# Is it possible for children to thrive after divorce...



## hehasmyheart (Mar 11, 2010)

if there was a lot of strife in the family due to the bad marriage?

My husband is angry, selfish and mentally abusive. My daughter (11) has severe anger related to this. She has continually expressed that she wants to leave and move in with Grandma (my mom).

Is it possible her anger issues would resolve after being away from him, or would I be in for even worse acting out?

What is your opinion?

I also have a son (15), but I think I would originally leave him with his father (most of dad's anger is directed at me and daughter). He would be a barrier to being able to work on her in the short term.

I need a major intervention, I'm afraid for her future.

Any advice, or experience with this?

TIA


----------



## EleGirl (Dec 3, 2011)

No one here has a crystal ball.

Leaving your son behind with an abusive father is a really bad idea. It seems that your husband targets the females in the family with his abuse. Your son has learned this. If you leave him behind he will learn that is a male vs female thing... you will have abandoned your son... another form of abuse.

Perhaps your daughter could go live wiht your mom for a while to see how it works out. Or maybe you can then children could go live with your mom for a while to get a break, see how everyone does.

Could you give some examples of 2 or 3 of the worst things your husband has done when he's abusive?


----------



## hehasmyheart (Mar 11, 2010)

He calls names mostly and criticizes.

He has destroyed my property, for example, cut up my favorite shirt once, and another time cut up a jacket I had received from work with the company logo on it that I really liked.

One time when he had one of his angry outbursts, we were on a mini vacation to a place with high cliffs. The four of us were standing there looking out into a range of mountains. The kids were barely close to the edge, and he flipped out yelling at the kids saying they weren't listening about moving back from the cliff (they weren't close). He often makes public displays, cussing and acting like a fool. On the way home, I was humiliated and very upset at how he had acted (A group of women had actually stopped and asked me if my daughter and I were okay after he stormed off in his tantrum). I had said in the truck that I should take the kids to my parents because my dad would be a good role model.

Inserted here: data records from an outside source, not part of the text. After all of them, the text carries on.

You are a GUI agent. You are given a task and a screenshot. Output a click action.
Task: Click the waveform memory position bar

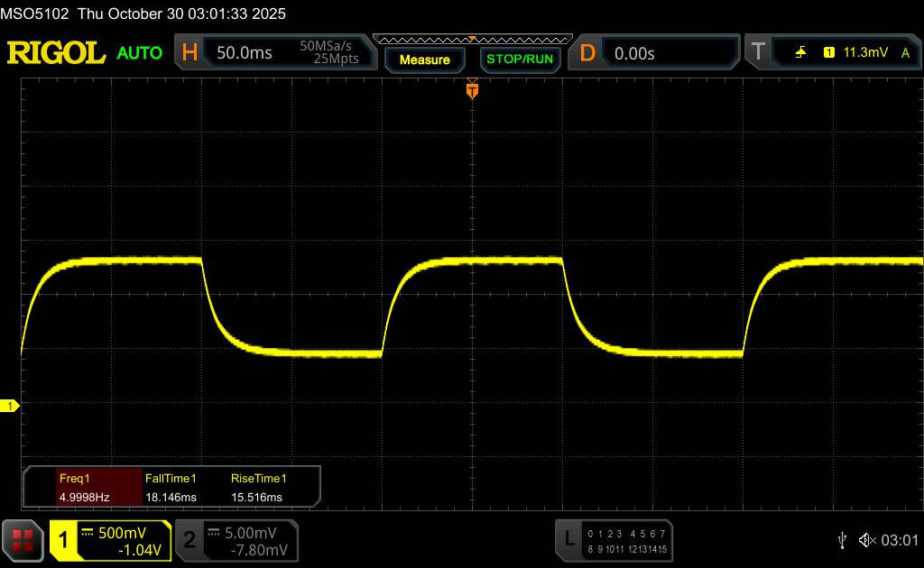tap(471, 39)
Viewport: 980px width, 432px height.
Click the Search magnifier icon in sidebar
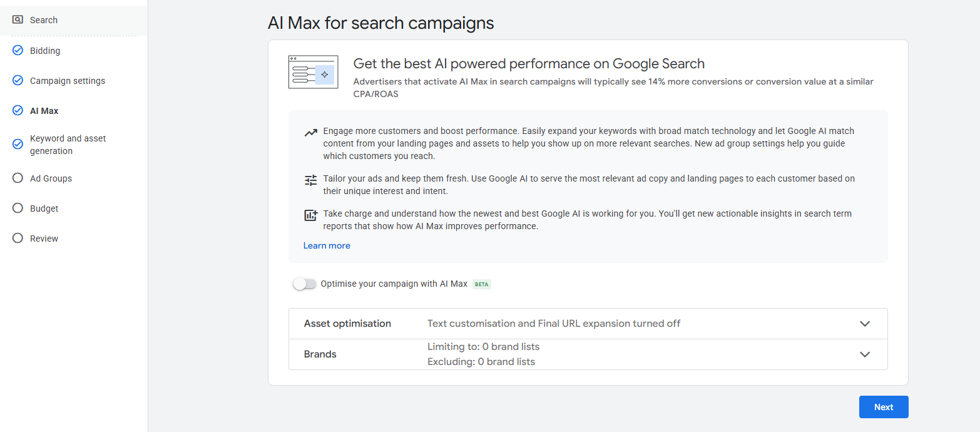18,20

He then said "Yeah, because they're daughter was a druggy ****". I did go through a rough time in my teen years after my mom went to work full time and my parents were volunteer paramedics, but it was completely unnecessary to say that in front of "my" kids.

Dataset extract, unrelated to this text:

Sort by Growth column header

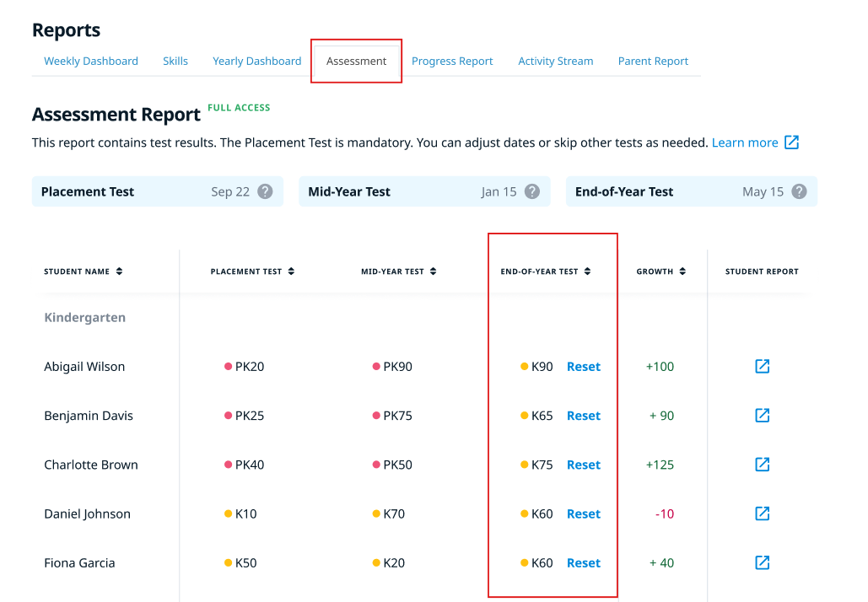660,271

He hides food for himself, extremely selfish. He has us in $50,000 credit debt and filing for bankruptcy. None of that was my doing. He takes my entire check, but that wasn't enough. He still had to rack up credit debt on top of that. He never thinks of anyone but himself.

He'll say to my daughter "Your clothes don't fit anymore because you eat too much", which will throw her into a crying fit saying he's calling her fat. Anytime he has to give anything (ie...spend money on kids), he throws tantrums. Or he'll say "I can't stand you" when she's acting out, or "I wish I never had kids", etc.

Bottom line, he's a rotten excuse for a human, and I'm embarassed to still be in it after all these years....since 1995. I give people too many chances, and sometimes even make excuses for his sorry ***. I think my family (mom, bro, cousin) who I've shared things with, has given up on me ever leaving, so I hardly discuss things anymore.

I just know if I don't do something about my daughter soon, the teens will be worse.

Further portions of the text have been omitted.